One afternoon, after sitting on the sea wall watching the birds, I was about to ride home when I saw a strange shape moving down the water. It sat low on the surface, matt black, absorbing the light around it. Escorted by three tugs, the nuclear submarine – HMS
Tireless
, a ‘hunter-killer’ here on a ‘friendly visit’ – glided slowly south, powered by invisible force. I could see figures on its conning tower, and others walking the length of the vessel. They looked precarious to me, moving down its rounded back with no restraining railings to stop them rolling off; they might as well have been strolling on the back of a whale. As I watched, two of the crew reached its high tail fin and from the vessel’s stern pulled out a white flagpole that stood there, as though it were a parade ground. It was being prepared for its descent.

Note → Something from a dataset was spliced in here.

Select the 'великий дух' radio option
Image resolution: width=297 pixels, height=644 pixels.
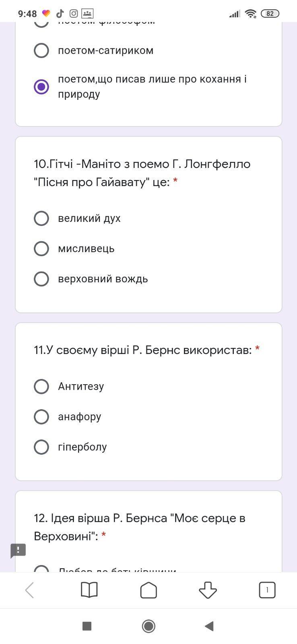[41, 218]
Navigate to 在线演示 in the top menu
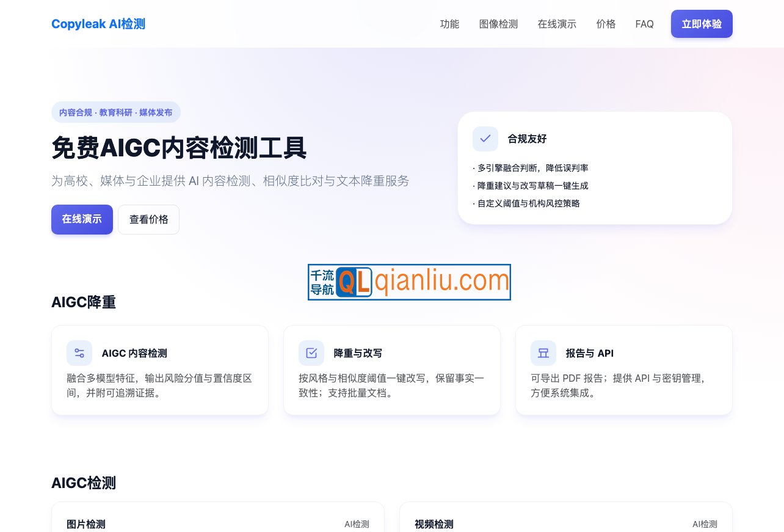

Soon, somewhere off the Isle of Wight, it would submerge into the English Channel, and travel six thousand miles beneath the surface of the Atlantic to the Falklands. Nuclear submarines are so efficient that they can stay below for three years or more. In Scotland, a taxi driver told us how he’d worked in Faslane, at the submarine base. He said that the submariners’ mail was habitually screened for any possible bad news from their families which might cause them upset. Even if their loved ones had died, there would be nothing they could do about it – there’d be no return to shore.
The driver spoke in a matter-of-fact manner of men going mad at sea, losing their sanity in the confines of a metal tube where they might not even have their own bunks, but be forced to share beds in sequence with their mates. He said one man had appeared in his civilian clothes, carrying a bag, saying he was ready to go home now.
One morning I arrive at the beach to an extraordinary sight, so unexpected it causes me to screech on my brakes. The water has disappeared, to be replaced by mud flats. It’s as though the plug has been pulled on the estuary, and an entirely new landscape has appeared. In the extreme spring tide, the channel has been reduced to its absolute minimum, so narrow you might almost stroll across to the forest.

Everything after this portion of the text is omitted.